Abstract

A five and a half year-old girl presented with a reddish-brown plaque on her right anterior tibia, first observed 1 year previously and without any history of injury or insect bite. Histological examination showed a dense dermal infiltrate composed of plasma cells and small lymphocytes, combined with lymphocytic exocytosis in the epidermis and interface dermatitis. In addition, a second biopsy found small epithelioid granulomas within the lymphoplasmocytic infiltrate. Infection was ruled out. No clonality was found. None of the treatments attempted was successful (antibiotics and steroids), and the lesion was stable but did not improve for 4 years. The same features typical of lymphoplasmocytic pseudolymphoma were observed on a third biopsy. A diagnosis of "pretibial lymphoplasmocytic plaque" was made on the basis of clinical and histological findings. Recently, 3 other cases of this type of lymphocytic and plasma cell cutaneous infiltrate with very distinctive clinical and histopathological features have been reported in children.

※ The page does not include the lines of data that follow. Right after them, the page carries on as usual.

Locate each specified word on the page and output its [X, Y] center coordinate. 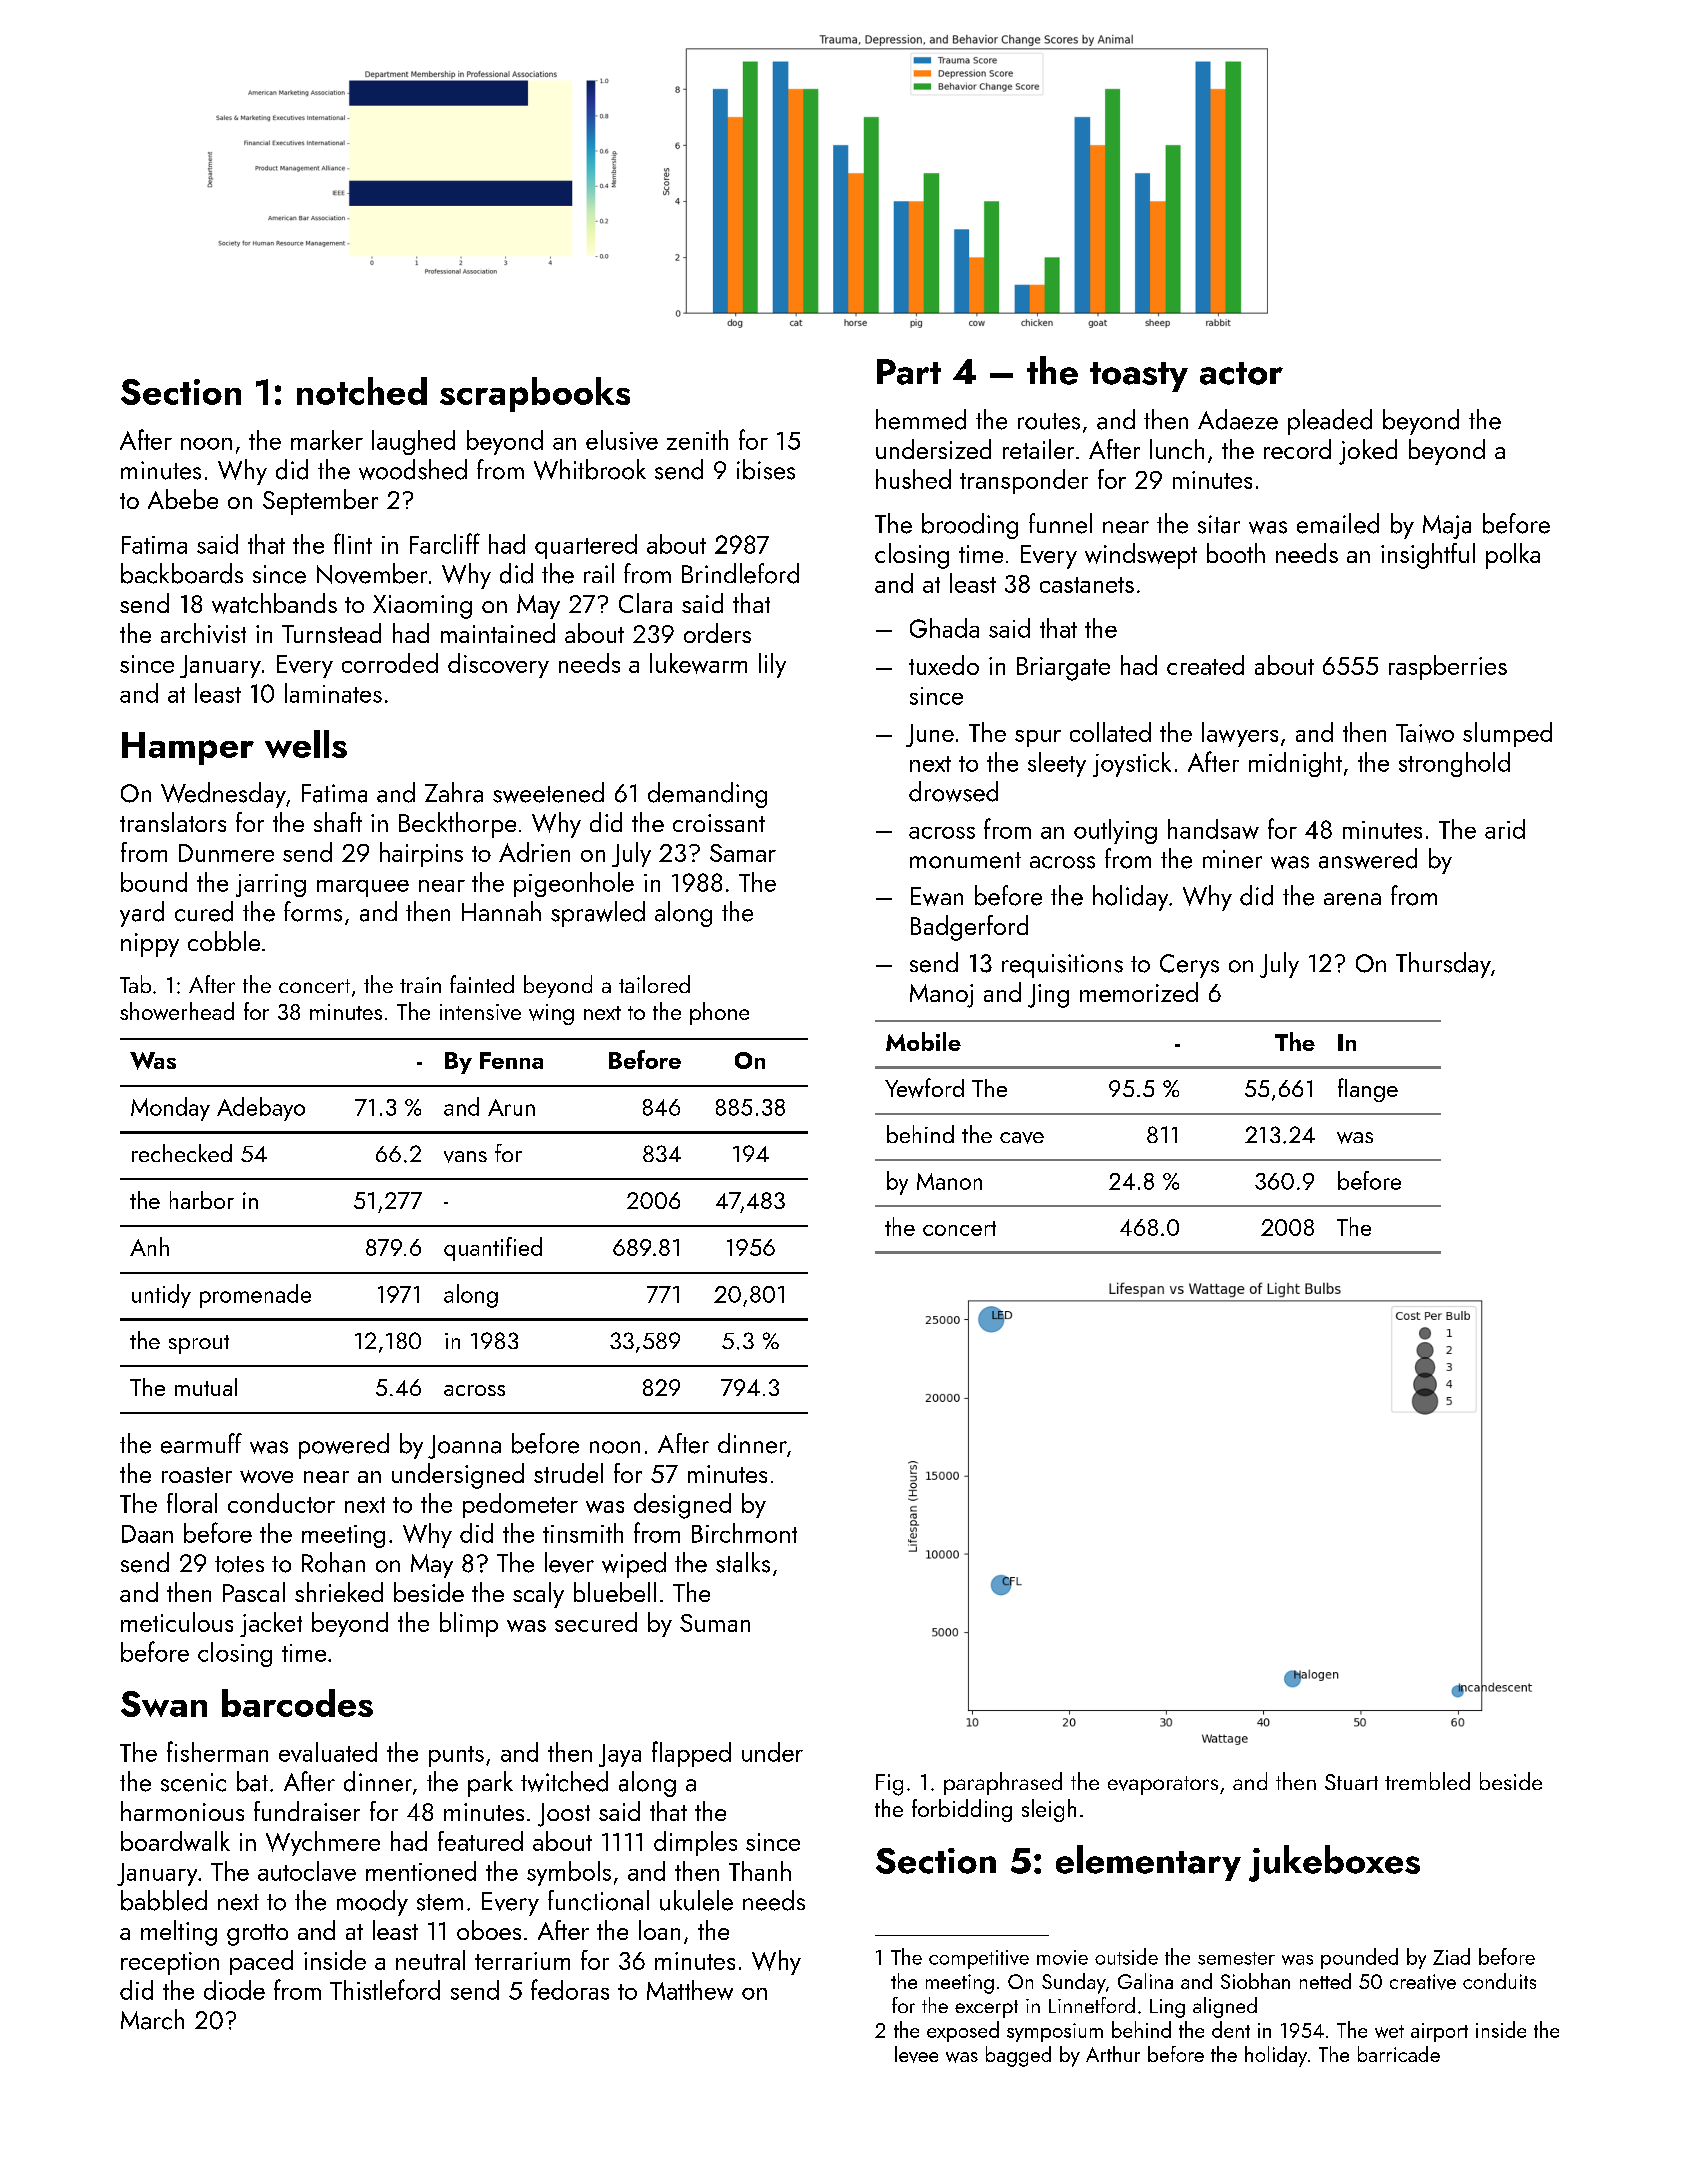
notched [362, 391]
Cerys [1189, 966]
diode [234, 1990]
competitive [979, 1959]
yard [142, 914]
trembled [1427, 1781]
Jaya [620, 1755]
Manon [949, 1181]
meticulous [177, 1622]
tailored [654, 984]
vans [465, 1157]
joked [1368, 452]
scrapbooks [535, 394]
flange [1368, 1090]
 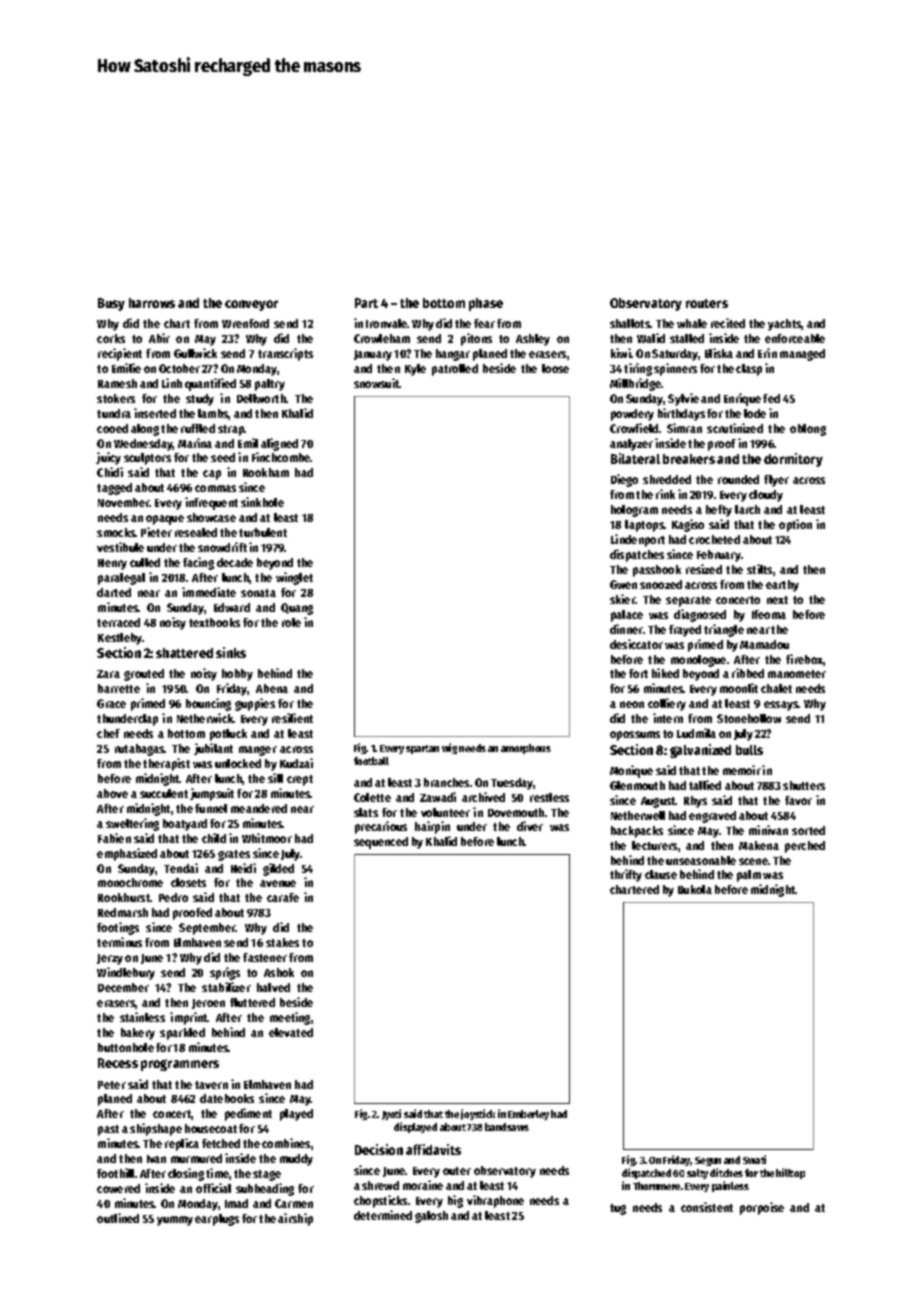 What do you see at coordinates (486, 304) in the screenshot?
I see `phase` at bounding box center [486, 304].
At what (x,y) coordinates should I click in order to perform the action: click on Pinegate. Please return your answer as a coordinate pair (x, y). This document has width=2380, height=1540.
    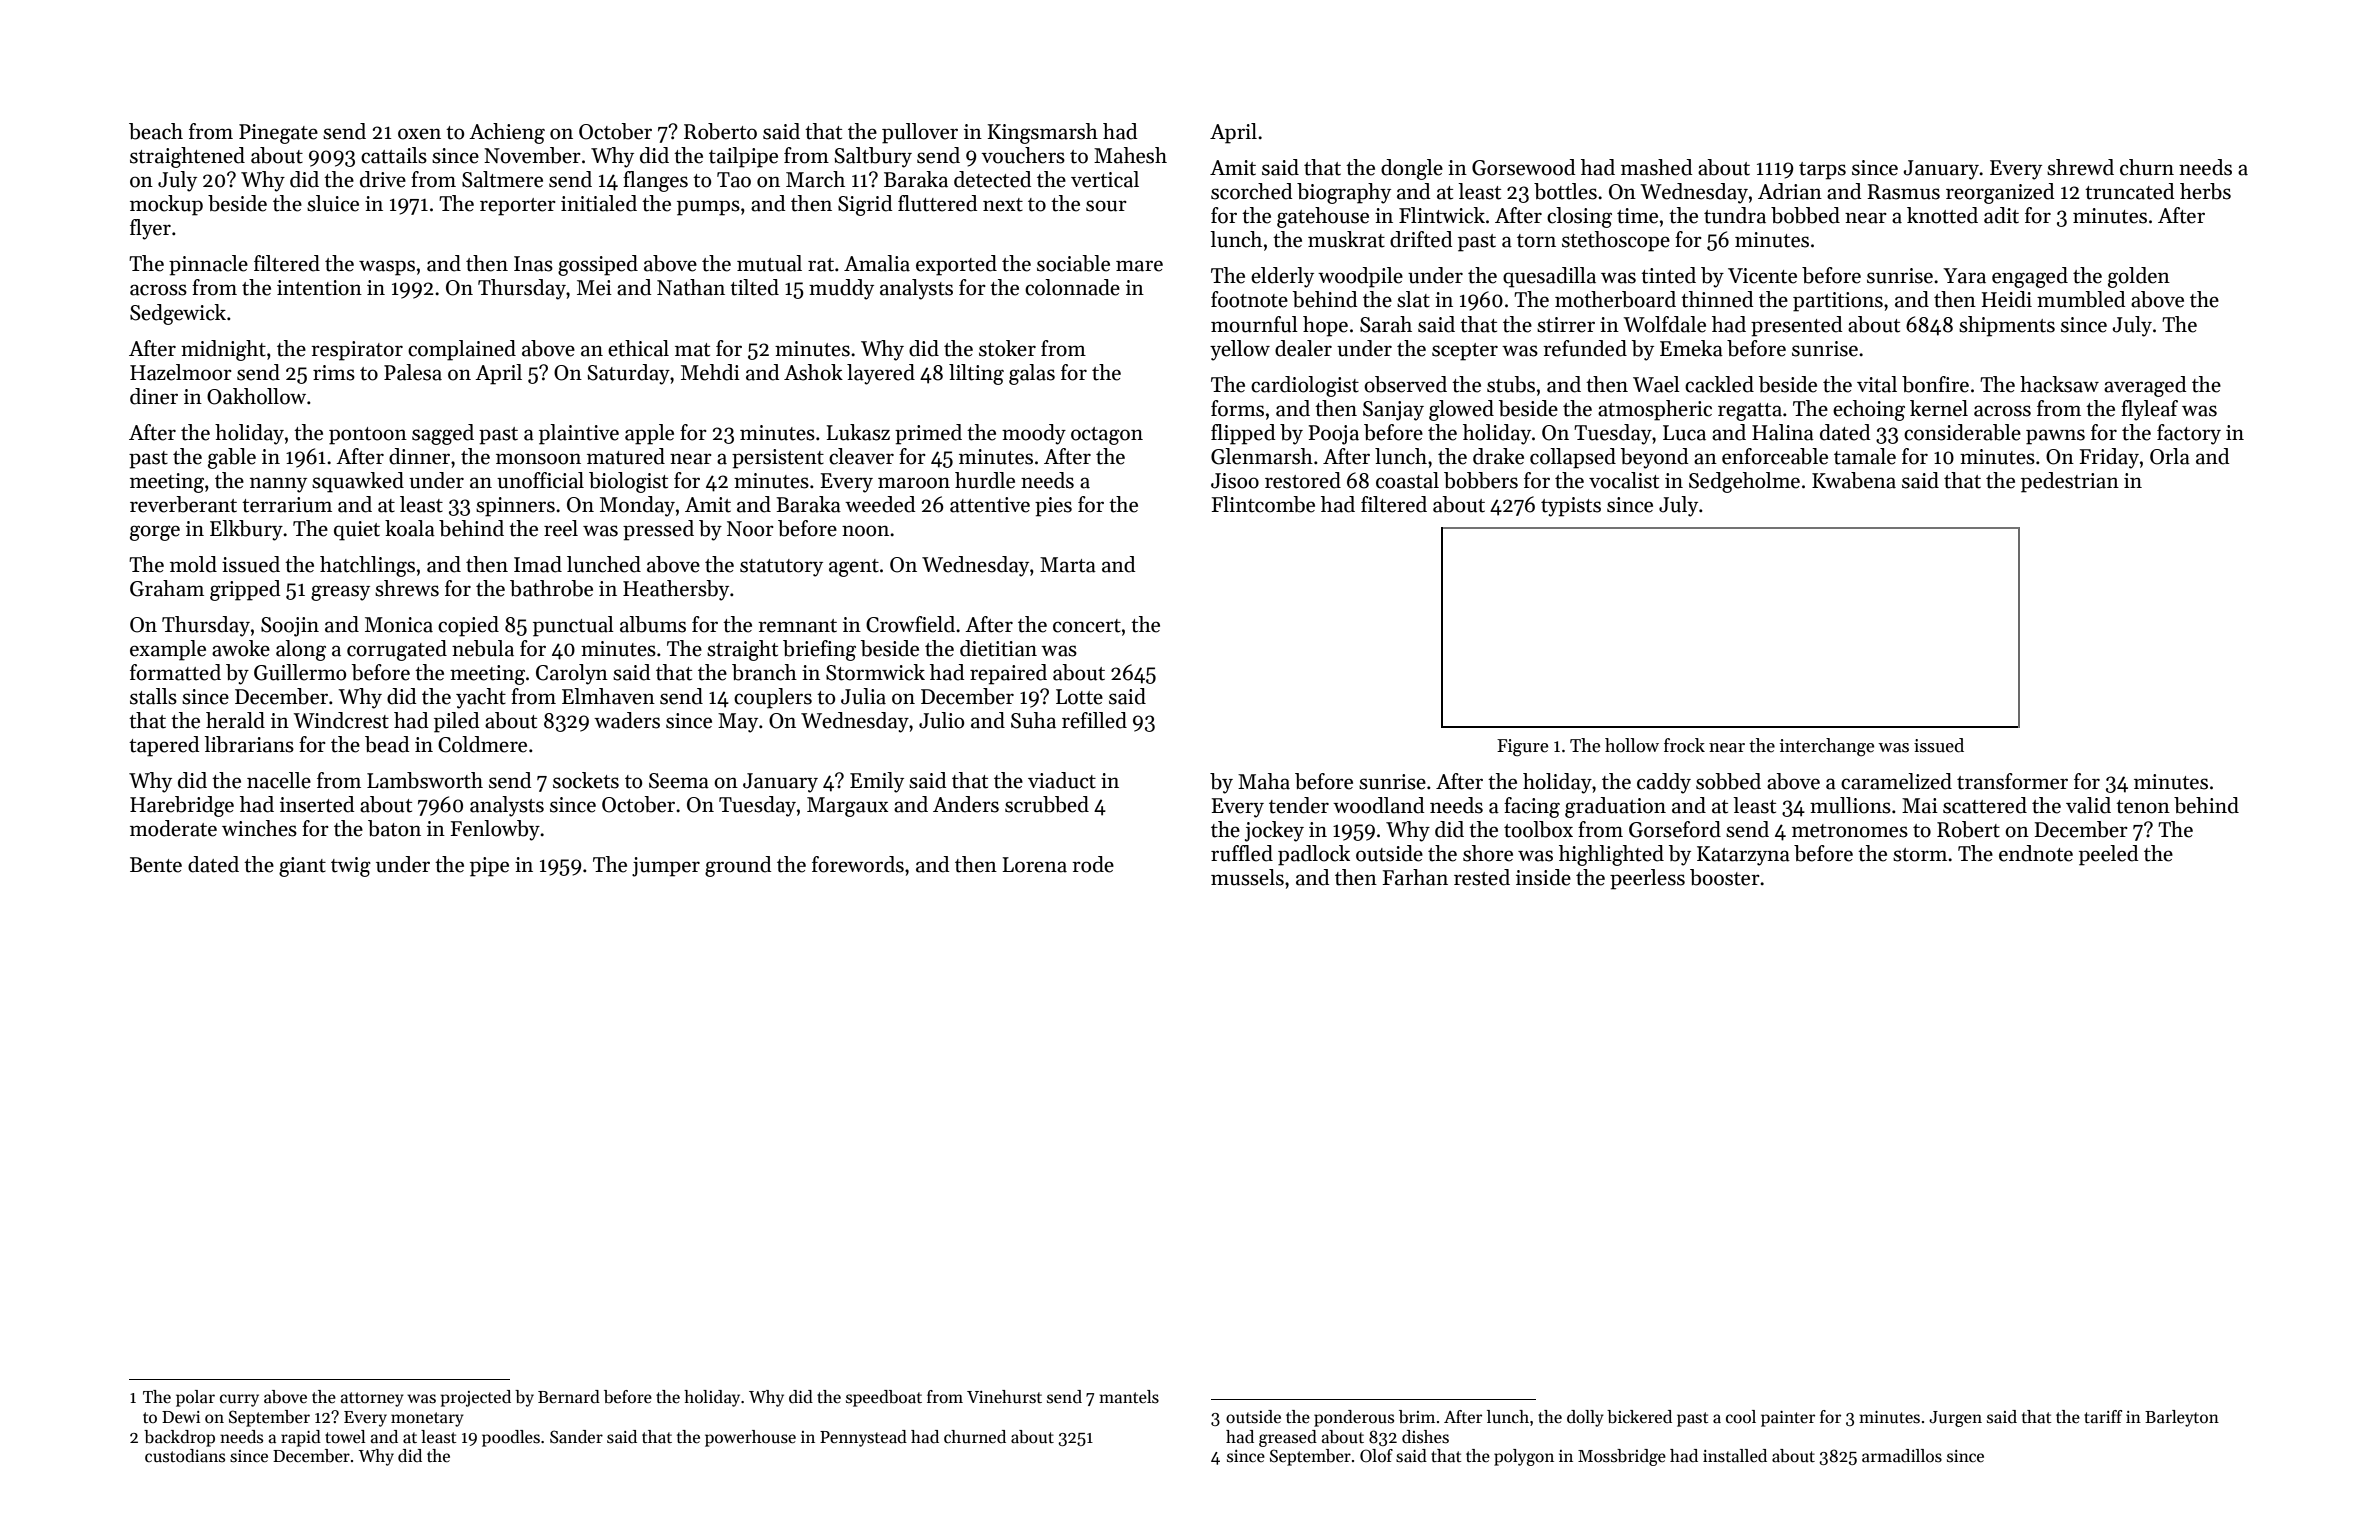
    Looking at the image, I should click on (278, 134).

Our case is instructive because it presents new and as yet undocumented histopathologic features including a lichenoid reaction with vacuolization of the basal cell layer and numerous apoptotic bodies, apparent in 2 of the 3 biopsies, and hypervascularity with thick-walled blood vessels lined with plump endothelial cells in the upper dermis. The clinicopathological presentation of these cases, including ours, is homogenous suggesting a specific entity described as "pretibial lymphoplasmocytic plaque in children". This seems to be a benign, chronic, reactive process, probably arising secondary to a local response to an unknown antigen.